The Orofacial Pain Research Center will be a collaborative effort between researchers in the UCLA School of Dentistry and the UCLA School of Medicine. The Center will be based in the Dental Research Institute (DRI) at the UCLA School of Dentistry and will draw heavily upon the patients of the Temporomandibular and Facial Pain Clinic (TMFPC) in the School of Dentistry and the Pain Management Center (PMC) in the School of Medicine. The projects which involve human subjects will occur within the UCLA DRI's Clinical Research Center (CRC) whenever possible. This application contains five research projects that test a number of hypotheses around the central theme of orofacial pain research. One of these projects involve an animal model. This project is on herpes simplex virus and its effect on trigeminal nerve function in guinea pigs. Two other projects will involve research on the diagnosis, etiology or underlying mechanisms of various orofacial pain problems in human subjects. One is a study of the significance of temporomandibular tomograms in the diagnostic process for temporomandibular disorder patients. Another is an evaluation of masticatory muscle activity patterns (both ambulatory and sleeping) in patients diagnosed with chronic headaches. Finally, there are two studies on the treatment of orofacial pain problems. One is a study of the effectiveness of two commonly used medications (antidepressants and neuroleptics for the treatment of chronic post-herpetic neuralgia.

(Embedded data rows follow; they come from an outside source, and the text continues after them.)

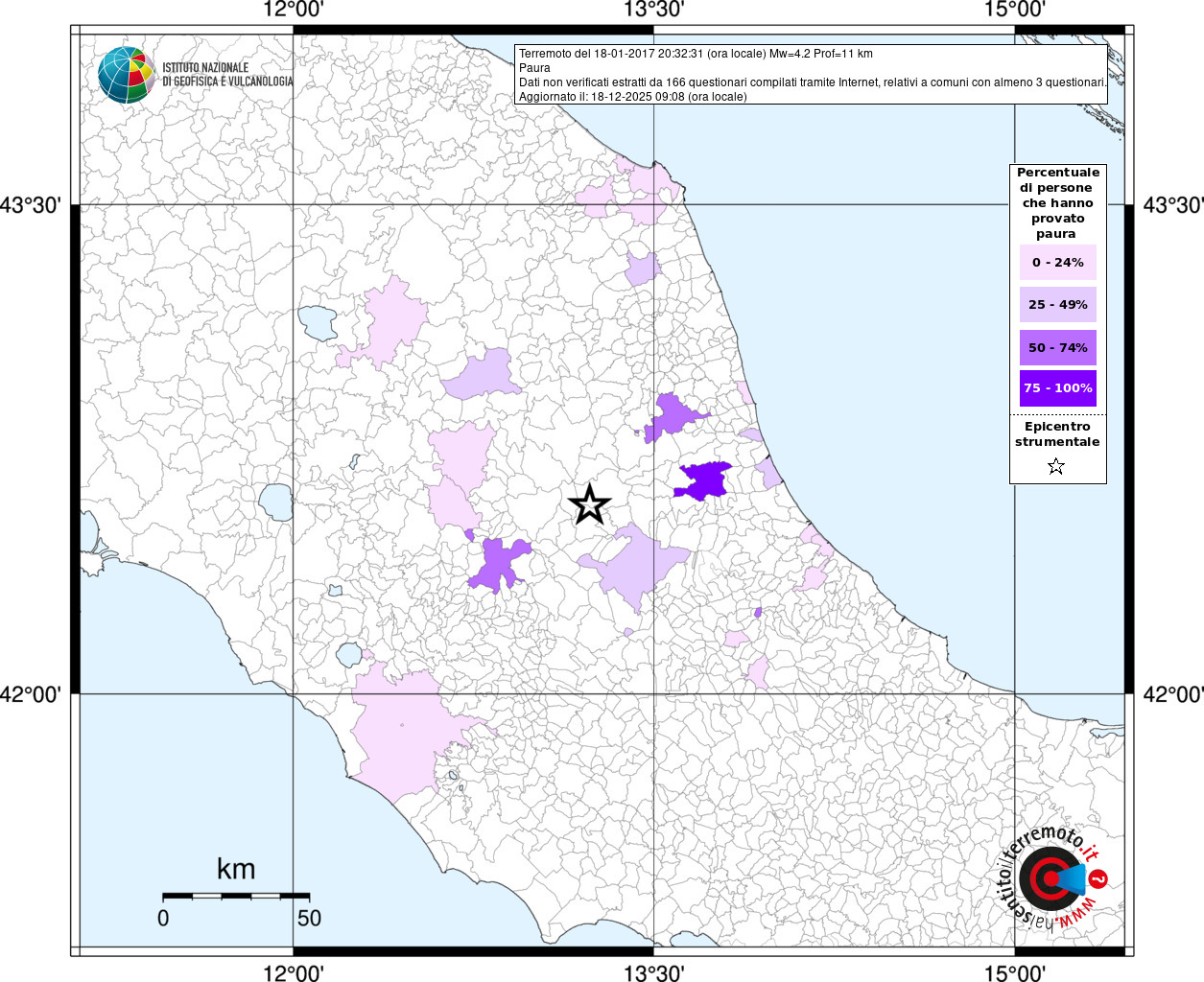Click the INGV globe logo
This screenshot has width=1204, height=982.
pos(126,75)
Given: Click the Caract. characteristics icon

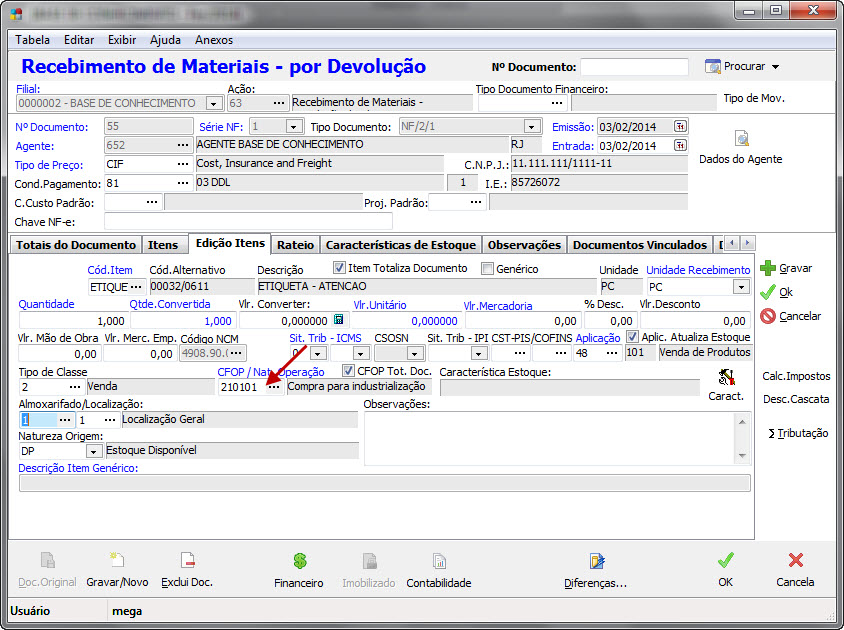Looking at the screenshot, I should click(x=727, y=378).
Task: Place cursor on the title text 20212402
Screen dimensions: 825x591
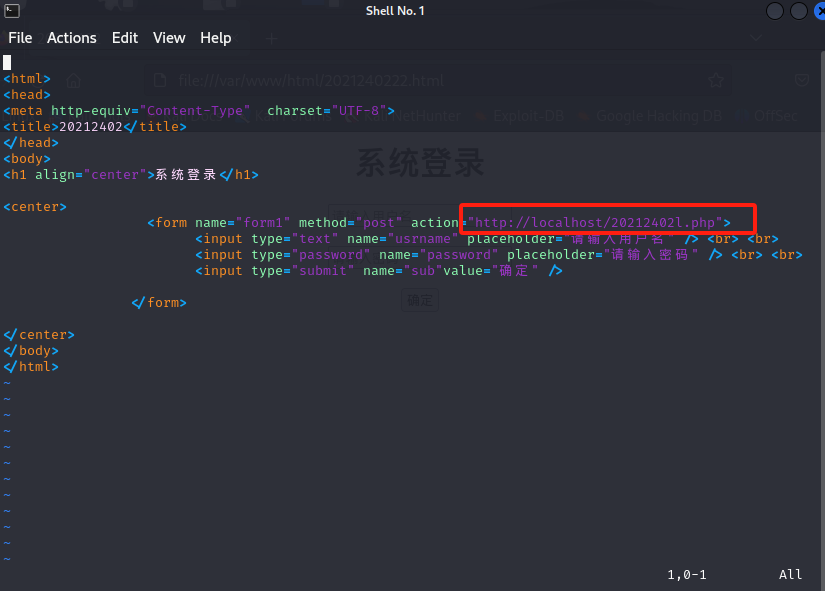Action: pos(91,127)
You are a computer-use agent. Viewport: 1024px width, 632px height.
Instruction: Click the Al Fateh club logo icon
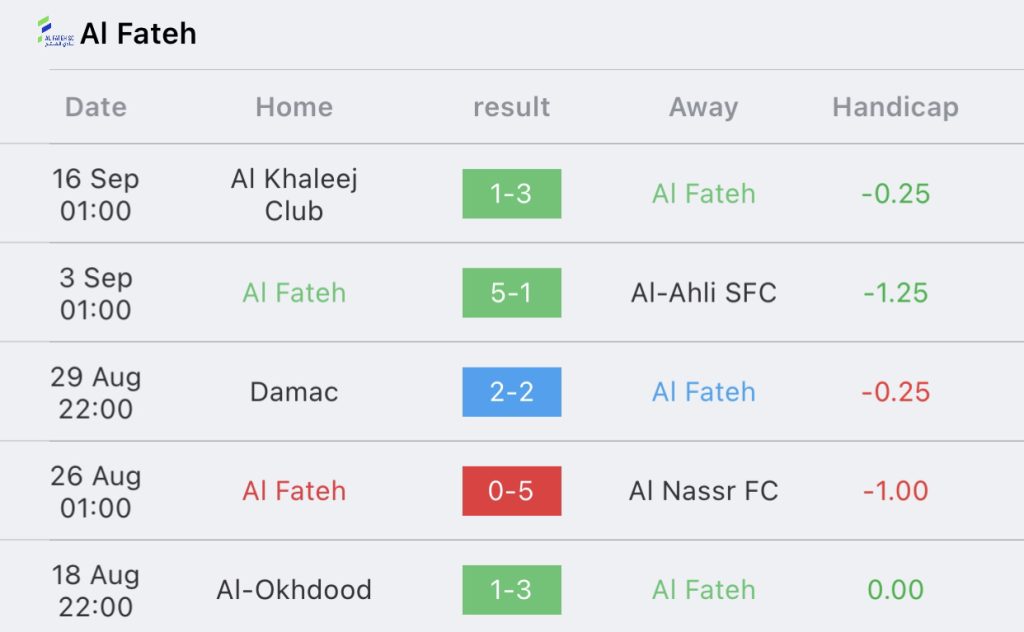56,32
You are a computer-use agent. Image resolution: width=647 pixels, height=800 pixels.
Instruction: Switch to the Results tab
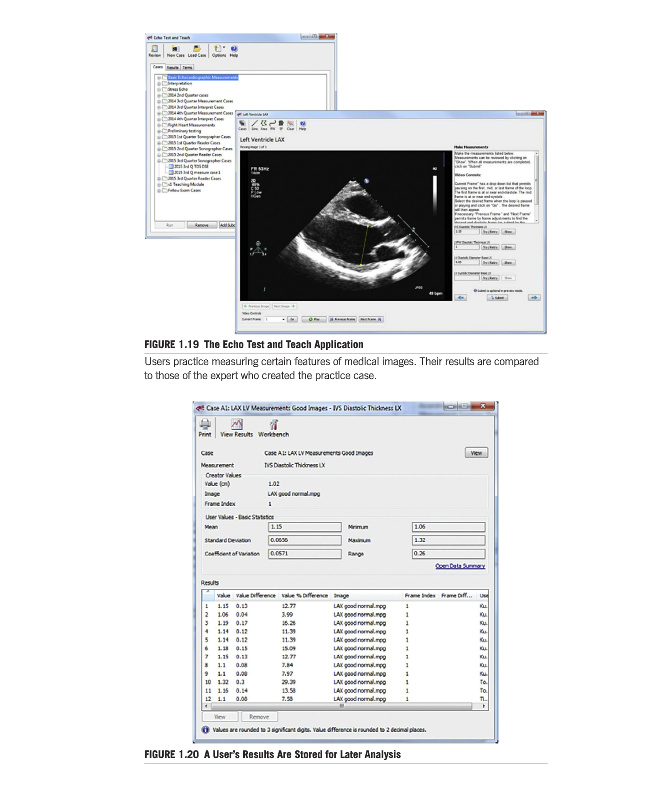(x=173, y=67)
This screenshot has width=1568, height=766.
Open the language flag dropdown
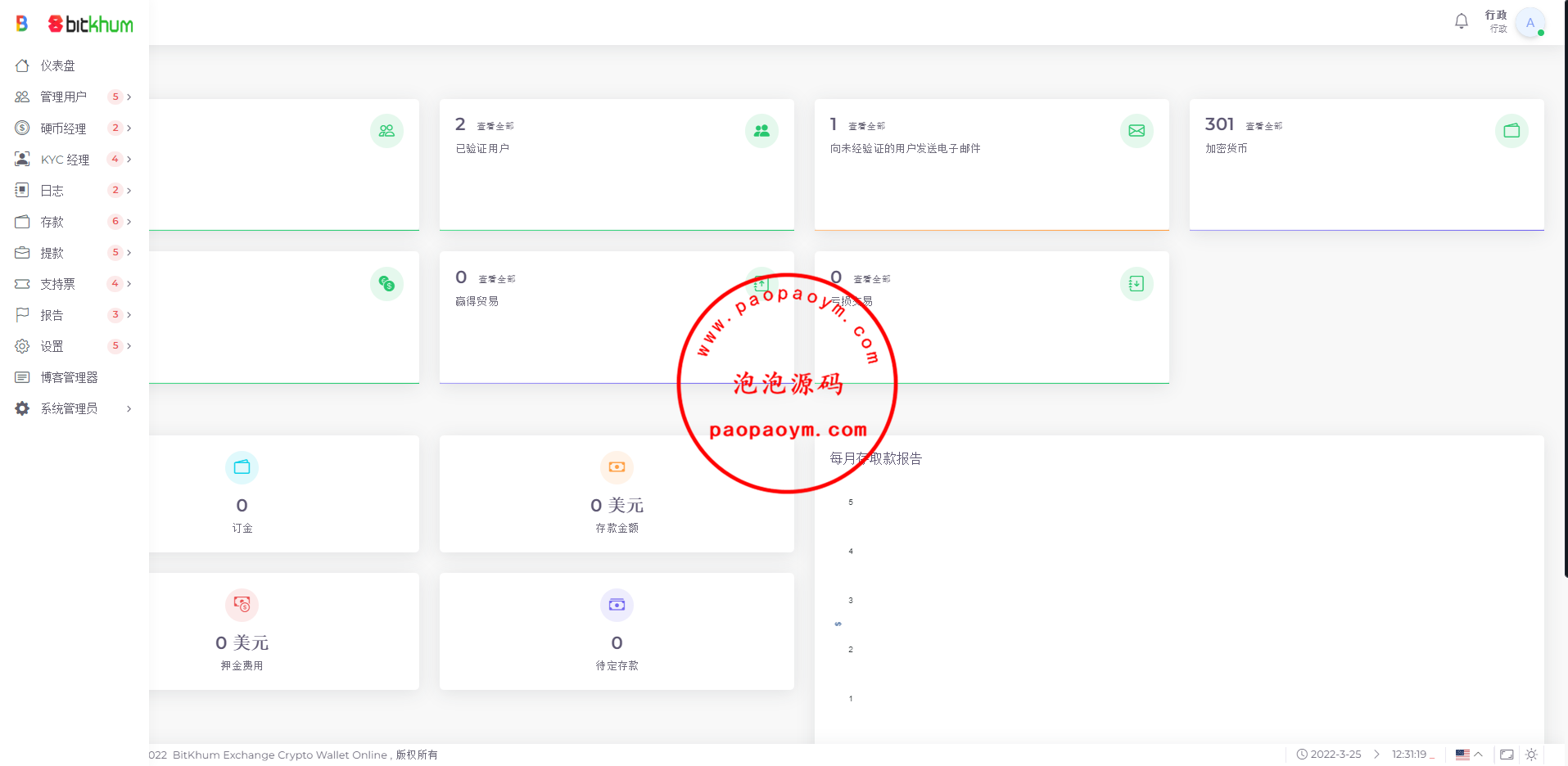click(1468, 755)
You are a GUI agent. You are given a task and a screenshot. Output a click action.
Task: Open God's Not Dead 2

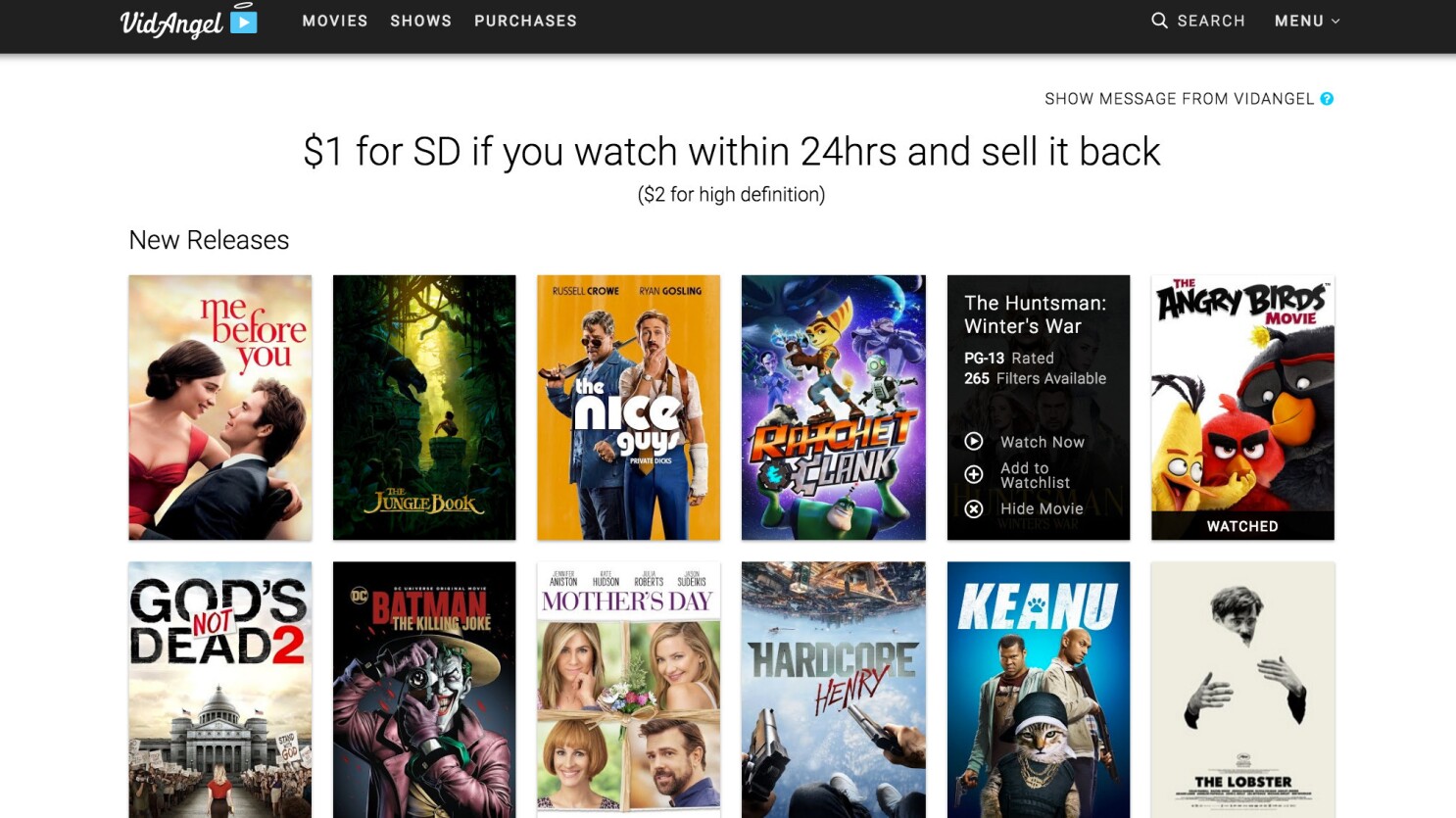(x=220, y=690)
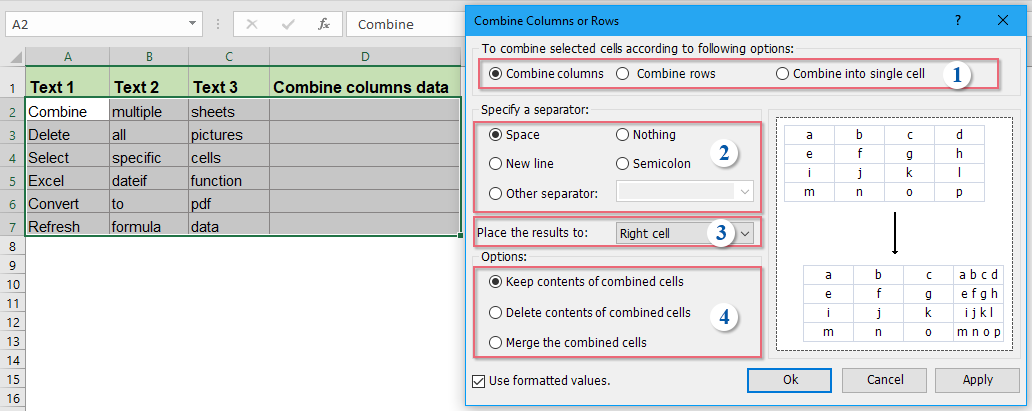Click the Insert Function fx icon
1032x411 pixels.
coord(323,24)
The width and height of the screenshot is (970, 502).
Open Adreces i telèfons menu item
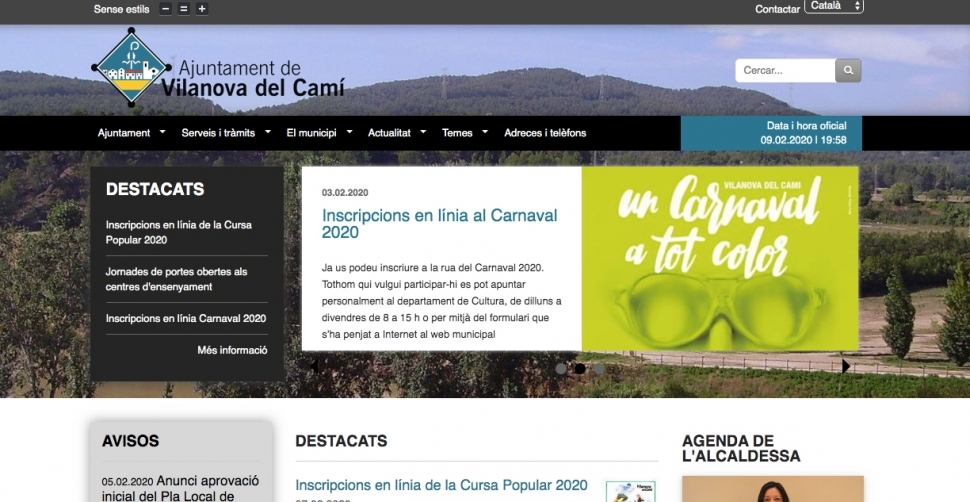point(545,133)
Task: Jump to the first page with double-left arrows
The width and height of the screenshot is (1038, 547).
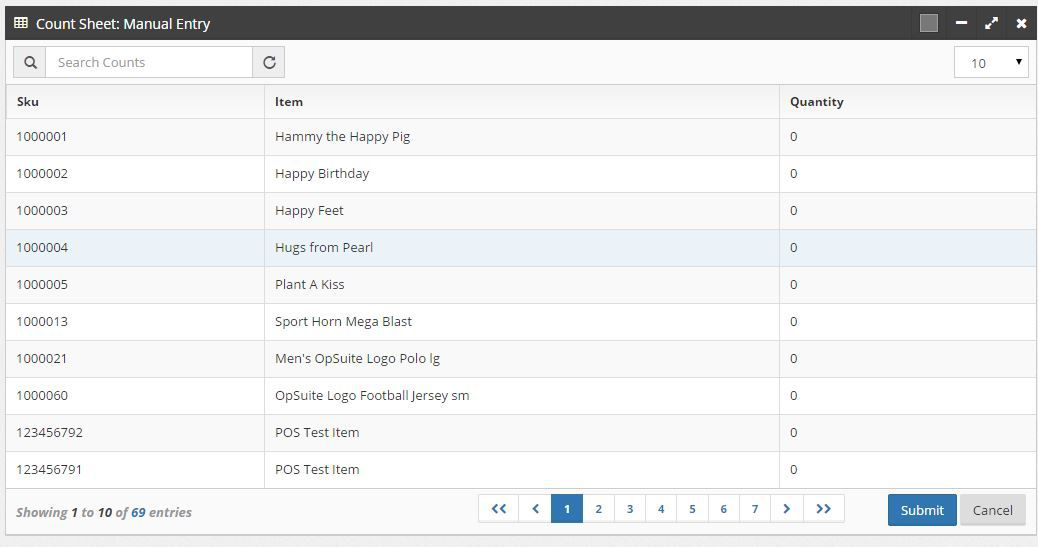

The other is a study involving the assessment of various psychological factors as a method of predicting which TM disorder patients will improve with conventional physical medicine treatment. The second part of this study will involve the evaluation of patients who do not significantly improve with the above treatment regime. It will compare the effectiveness of two psychological treatments to a waiting list control group.

National Institute of Health (NIH)
National Institute of Dental & Craniofacial Research (NIDCR)
Specialized Center (P50)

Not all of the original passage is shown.